TEXTE FOURNI →
# AIrport express et Livebox



## jeannecath (9 Avril 2013)

Bonjour,
Je voudrai créer un réseau invité avec airport express connecté à une live box.
Savez vous comment il faut paramétrer cette live box afin que AIrport express délivre les adresses IP, sachant que j'ai aussi sur la Live box la TV et le téléphone
merci de votre aide


----------



## lepetitpiero (9 Avril 2013)

Tu ne touches pas à ta livebox... le paramètrage doit sur faire sur la borne, *par contre* une borne airport express ne peut pas  faire un réseau d'invité, il faut une borne airport ou un Time capsule pour cela.


----------



## r e m y (9 Avril 2013)

lepetitpiero a dit:


> ... il faut une borne airport ou un Time capsule pour cela.

VOS TÂCHES →
(a) Les affirmations suivantes concordent-elles avec la discussion sur l'AirPort Express et la Livebox ? (i) D'après lepetitpiero, il faut modifier les réglages de la Livebox. (ii) jeannecath a aussi la TV et le téléphone sur sa Livebox. (iii) D'après lepetitpiero, une borne AirPort Express suffit pour créer un réseau d'invité.
(b) Poursuivez la discussion sur l'AirPort Express et la Livebox à partir de la dernière ligne du texte fourni.

DONNÉES FOURNIES →

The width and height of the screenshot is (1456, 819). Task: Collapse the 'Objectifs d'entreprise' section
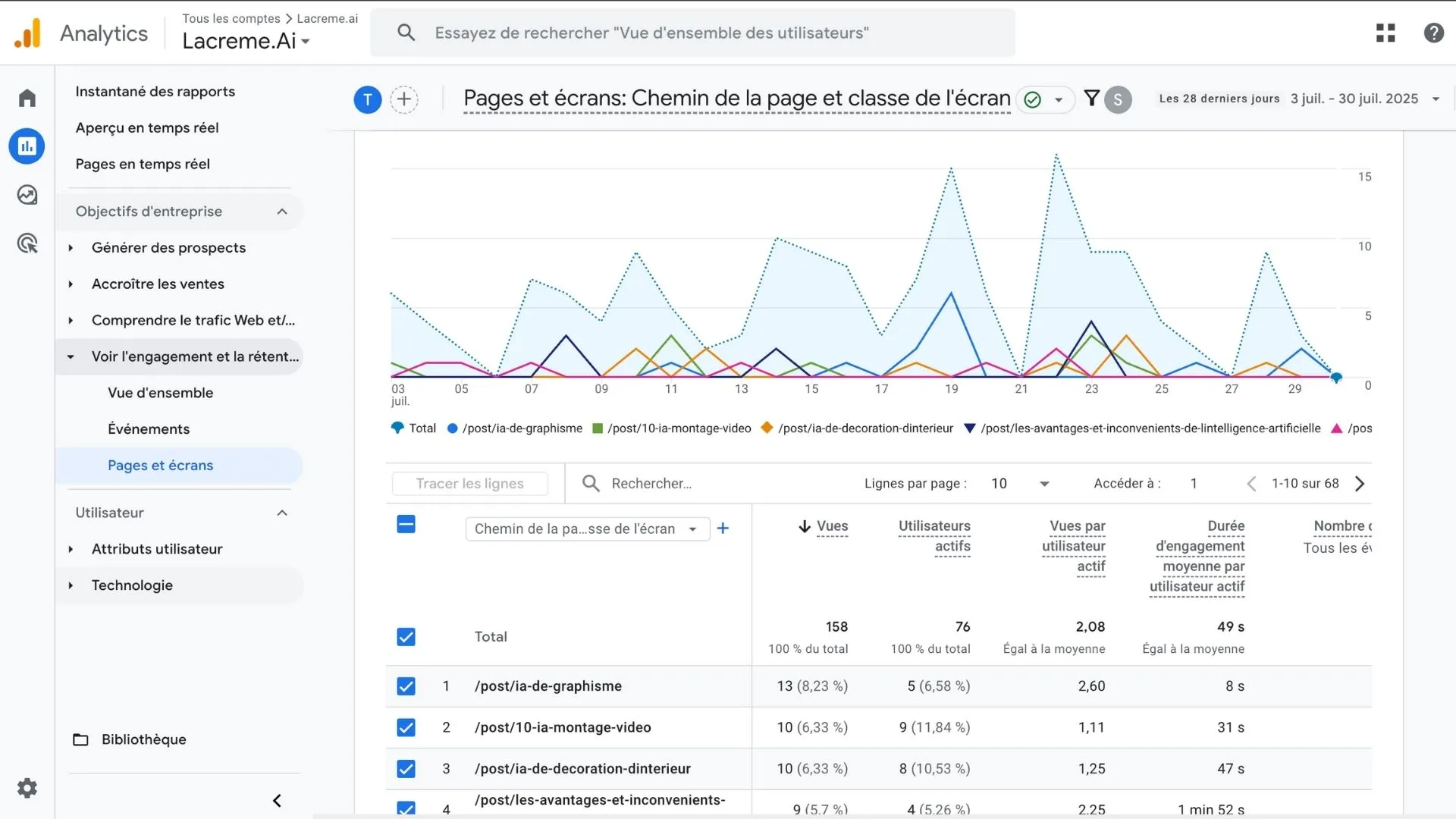[281, 212]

LES RÉSULTATS →
(a)
(i) Non : « Tu ne touches pas à ta livebox »
(ii) Oui : « j'ai aussi sur la Live box la TV et le téléphone »
(iii) Non : « il faut une borne airport ou un Time capsule pour cela »

(b)
Il faut lire "... il faut une borne Airport EXTREME ou une TimeCapsule..."


----------



## Anonyme (9 Avril 2013)

jeannecath a dit:


> Bonjour,
> Je voudrai créer un réseau invité avec airport express connecté à une live box.
> Savez vous comment il faut paramétrer cette live box afin que AIrport express délivre les adresses IP, sachant que j'ai aussi sur la Live box la TV et le téléphone
> merci de votre aide


Bonjour,

 je crois que ton idée c'est garder le réseau Livebox pour toi, et créer un nouveau réseau "invités" avec une Airport Express.

C'est faisable, deux possibilités : 


*1.* La Livebox et l'Airport Express sont sur le même plan IP (192.168.1.xx) :

- ne rien changer dans la Livebox, qui est un routeur obligé, et distribue des adresses IP (serveur DHCP).
Elle attribuera des adresses IP aux utilisateurs du réseau invité.

- configurer l'Express pour "créer un réseau"
Le "partage de connexion" doit être *désactivé (mode pont)*

C'est tout.
L'intérêt : on a pas besoin de communiquer aux invités le mdp du réseau Livebox.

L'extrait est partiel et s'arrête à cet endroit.